▶ [Data in this exercise]
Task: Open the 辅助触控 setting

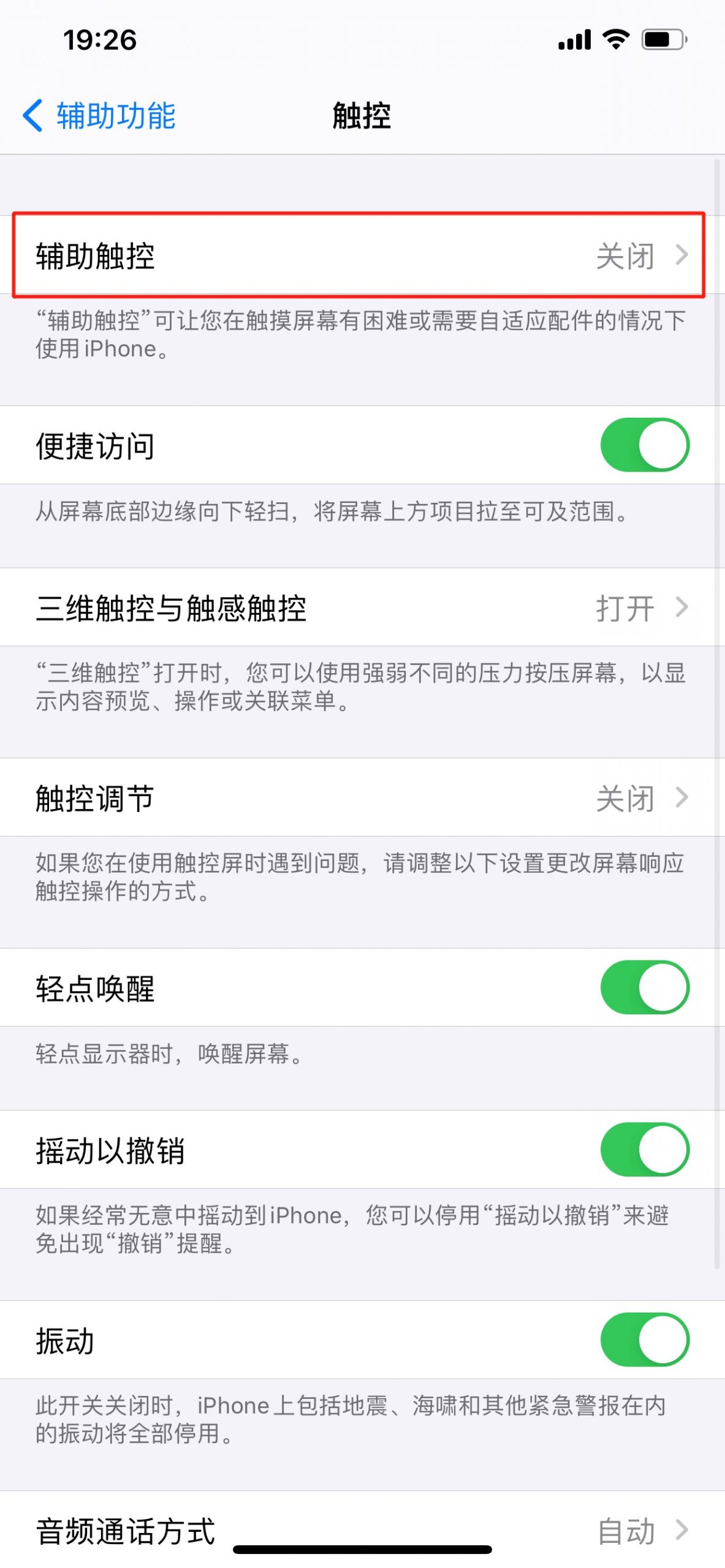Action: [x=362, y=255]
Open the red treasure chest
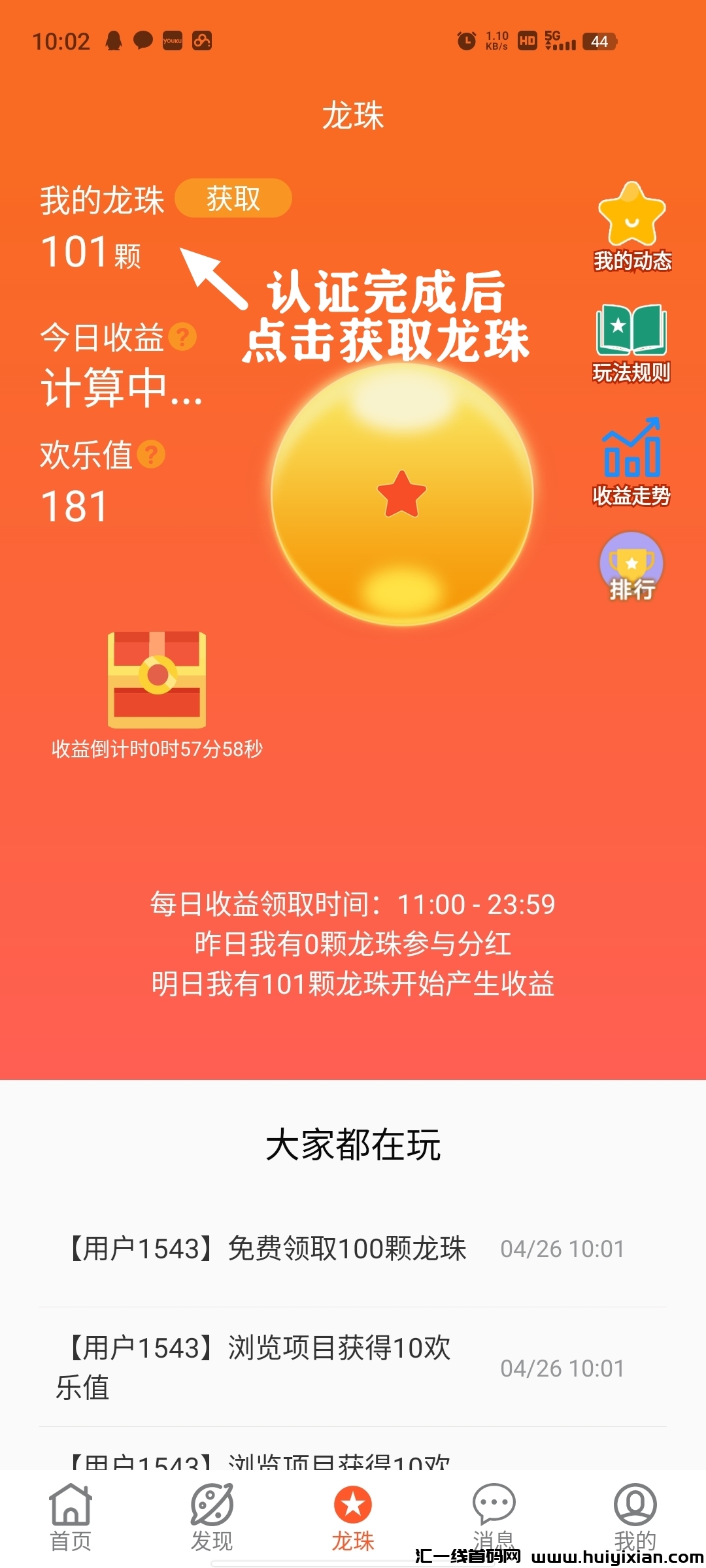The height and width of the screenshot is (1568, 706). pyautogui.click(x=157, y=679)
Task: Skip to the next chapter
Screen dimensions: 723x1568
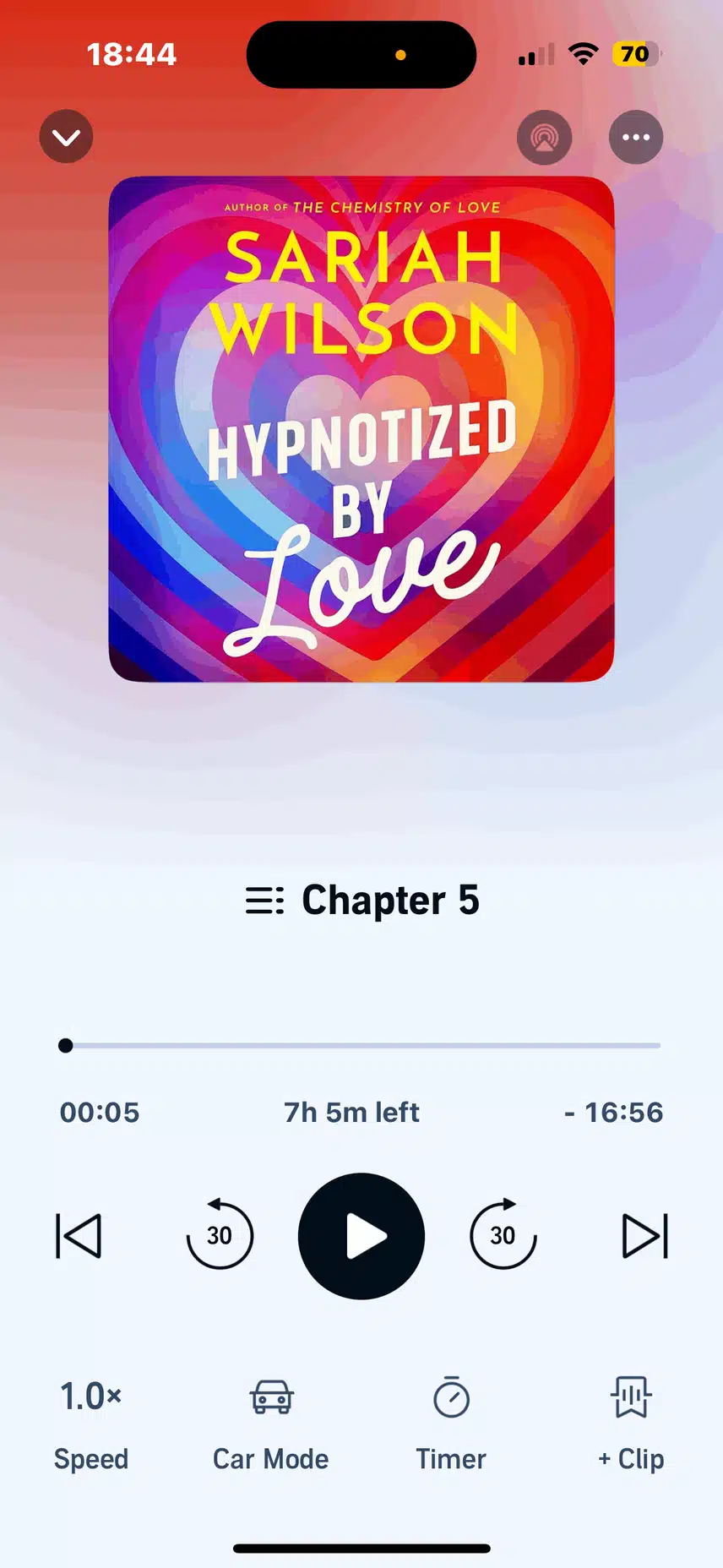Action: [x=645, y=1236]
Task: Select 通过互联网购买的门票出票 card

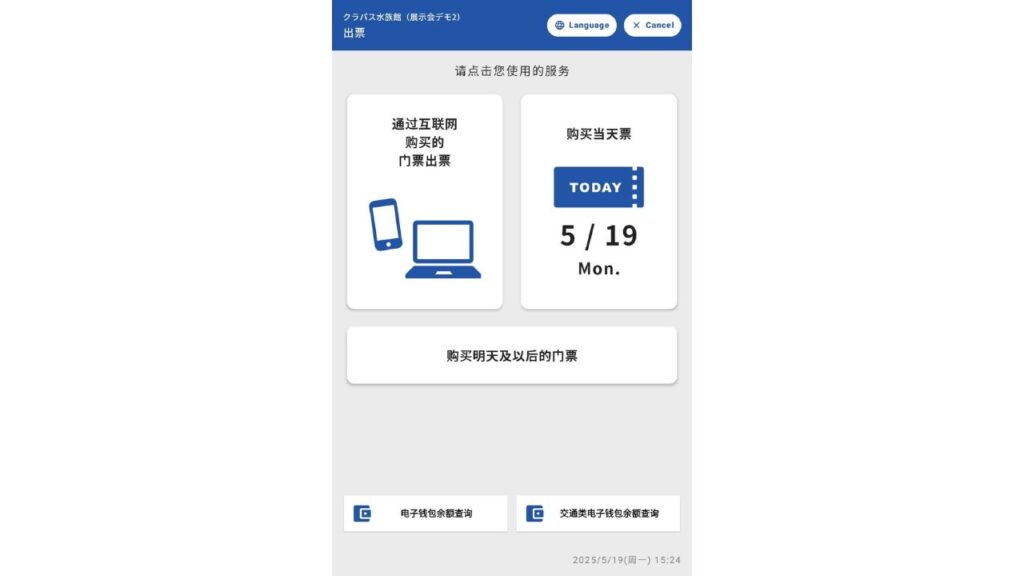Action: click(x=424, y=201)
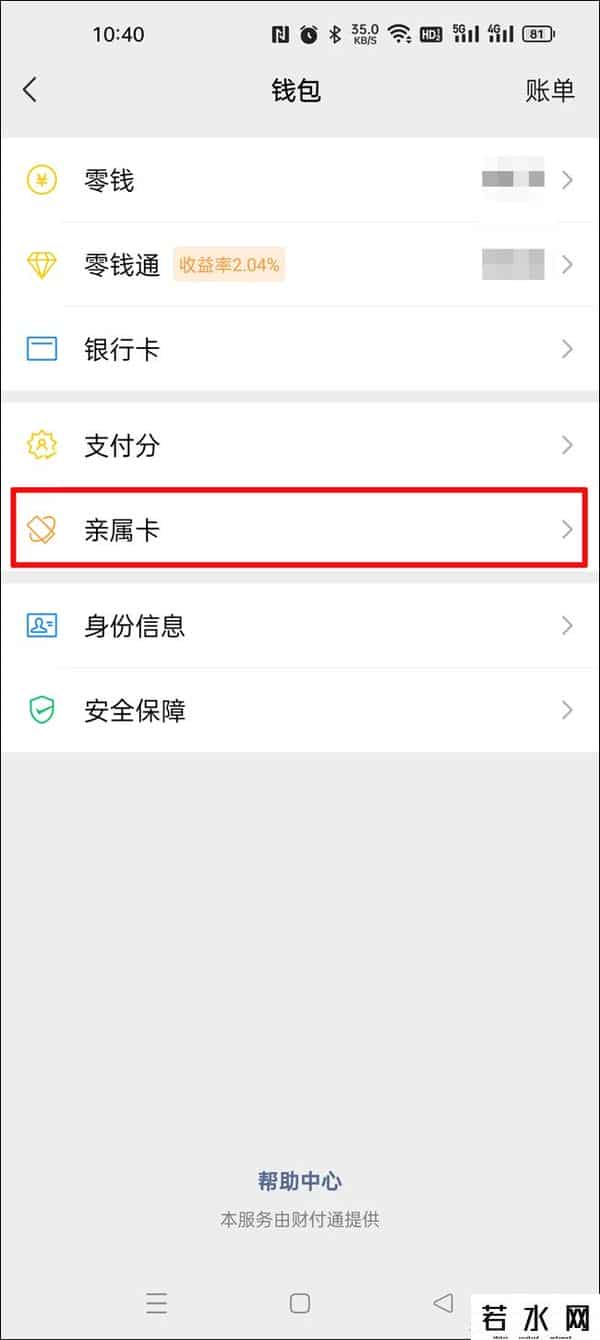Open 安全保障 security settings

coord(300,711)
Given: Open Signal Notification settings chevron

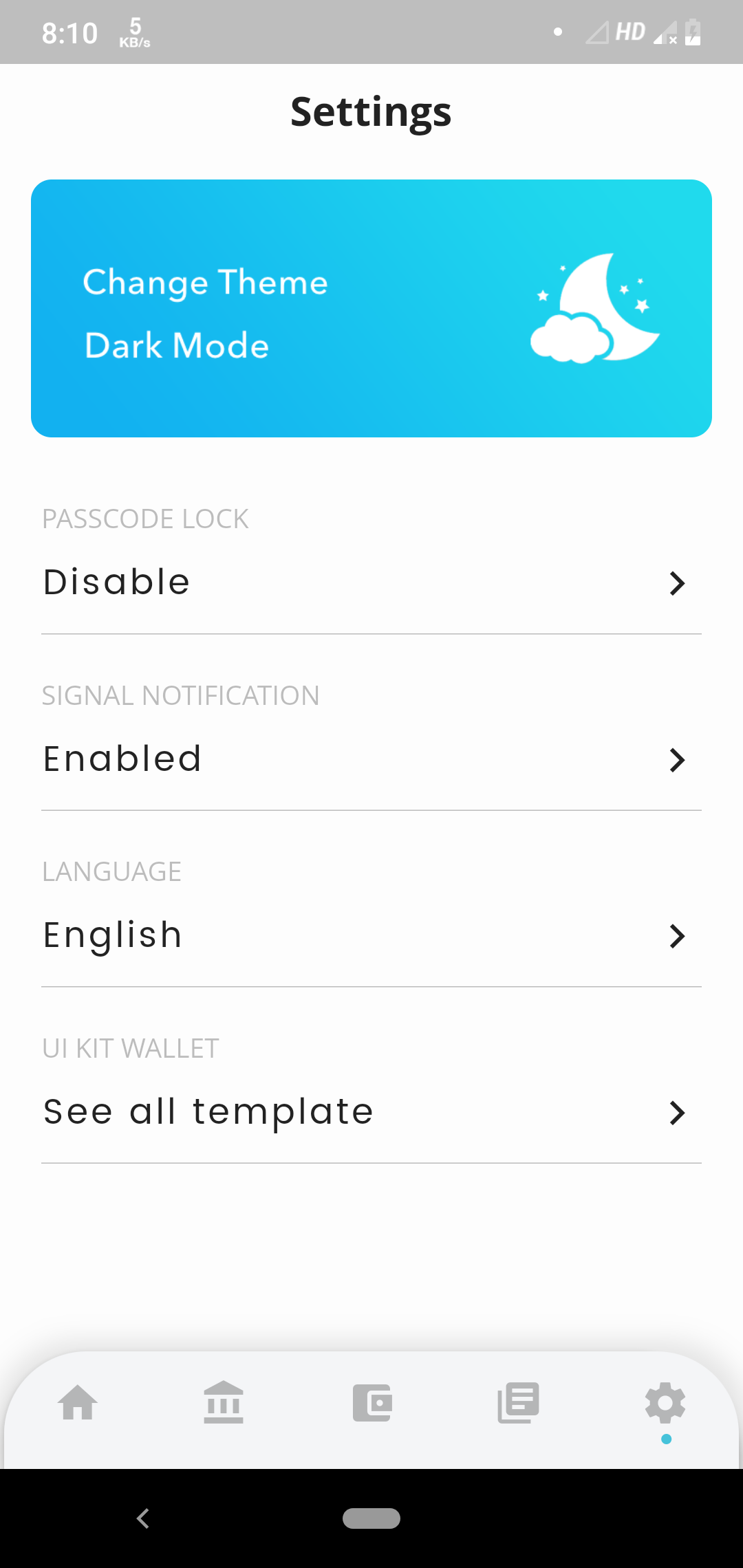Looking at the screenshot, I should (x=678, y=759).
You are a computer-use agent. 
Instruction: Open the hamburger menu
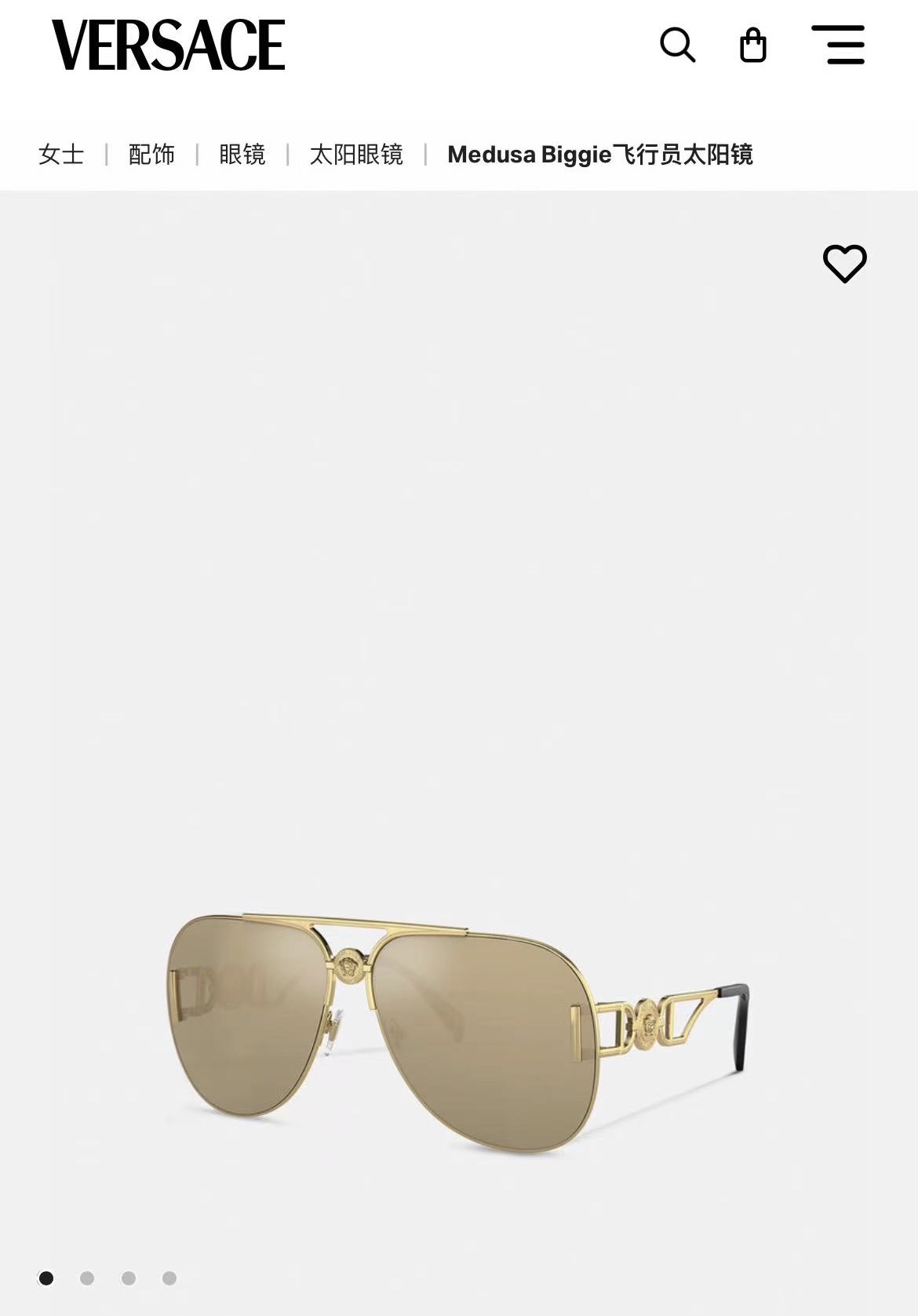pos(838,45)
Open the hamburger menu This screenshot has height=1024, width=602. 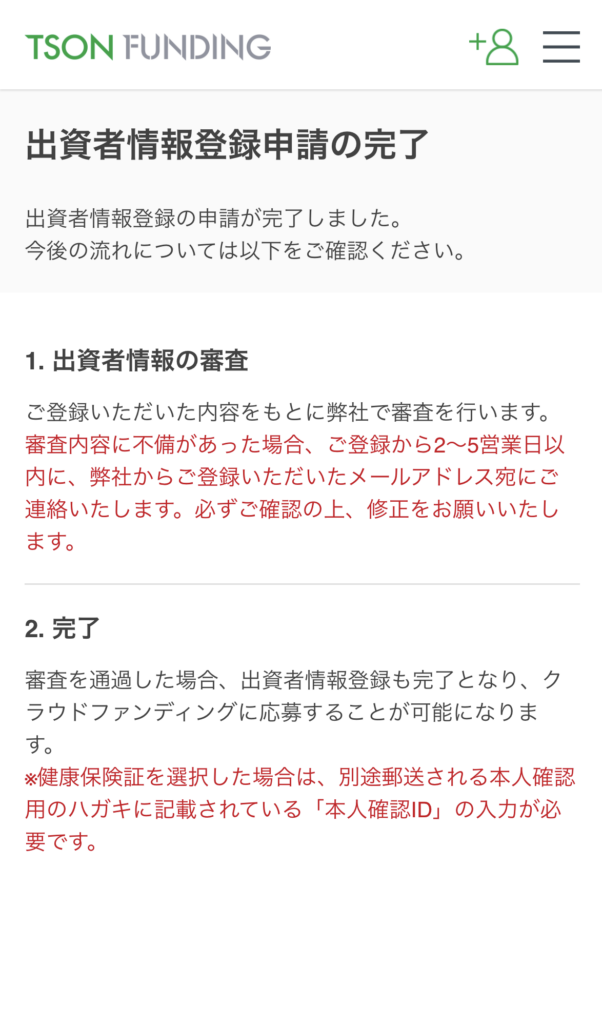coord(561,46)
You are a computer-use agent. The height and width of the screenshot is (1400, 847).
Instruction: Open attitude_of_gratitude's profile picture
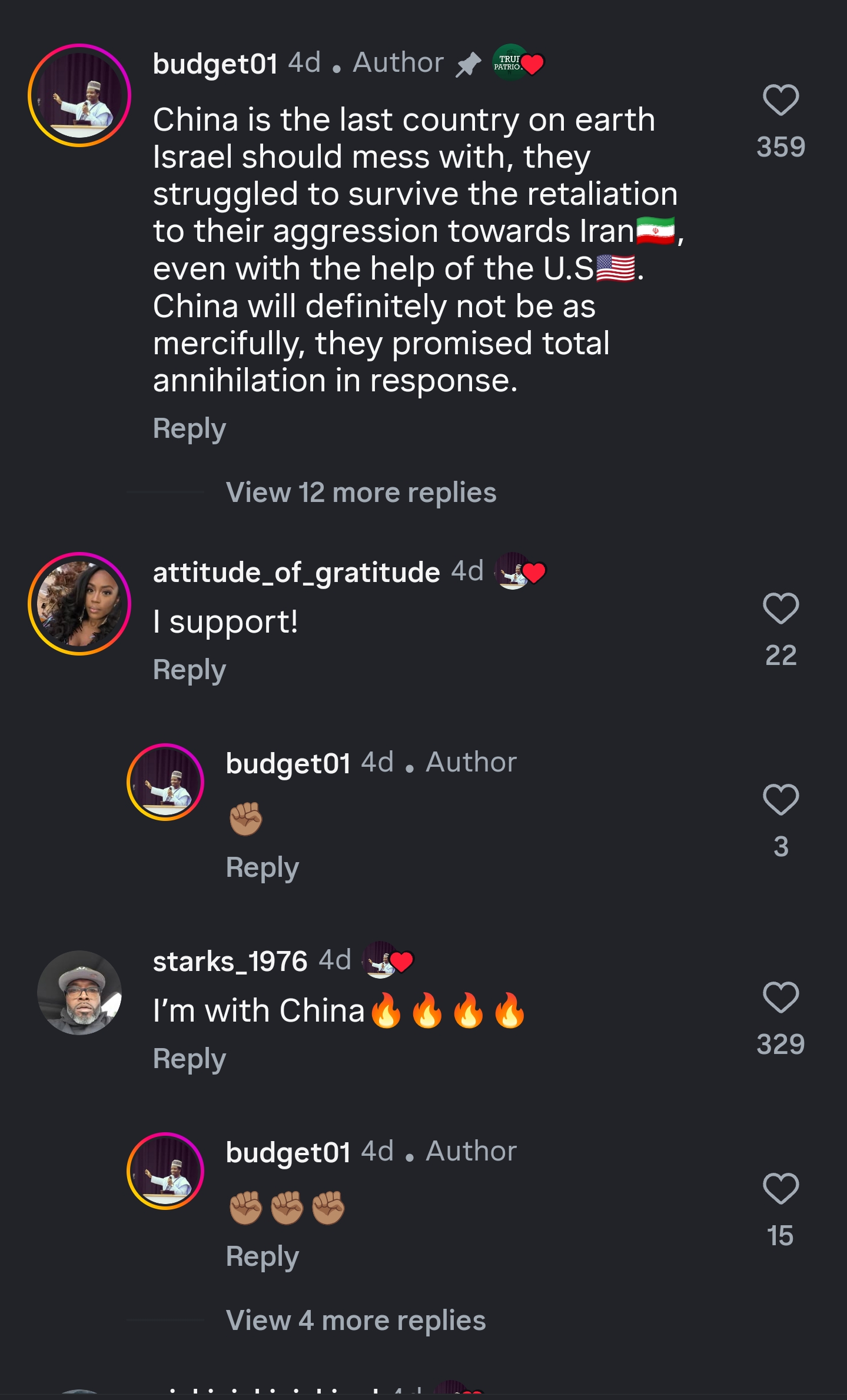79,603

▶ [What is asked] Arrange the entries above as a Markdown table with the columns No. and Text, starting at the first line of the entries and ending at the line that contains "Action: [x=645, y=1236]", with one row per non-blank line and the pictures left out.

▶ [Expected output]
| No. | Text |
|---|---|
| 1 | Task: Open the 辅助触控 setting |
| 2 | Action: [x=362, y=255] |
| 3 | Open the red treasure chest |
| 4 | The height and width of the screenshot is (1568, 706). pyautogui.click(x=157, y=679) |
| 5 | Task: Skip to the next chapter |
| 6 | Screen dimensions: 723x1568 |
| 7 | Action: [x=645, y=1236] |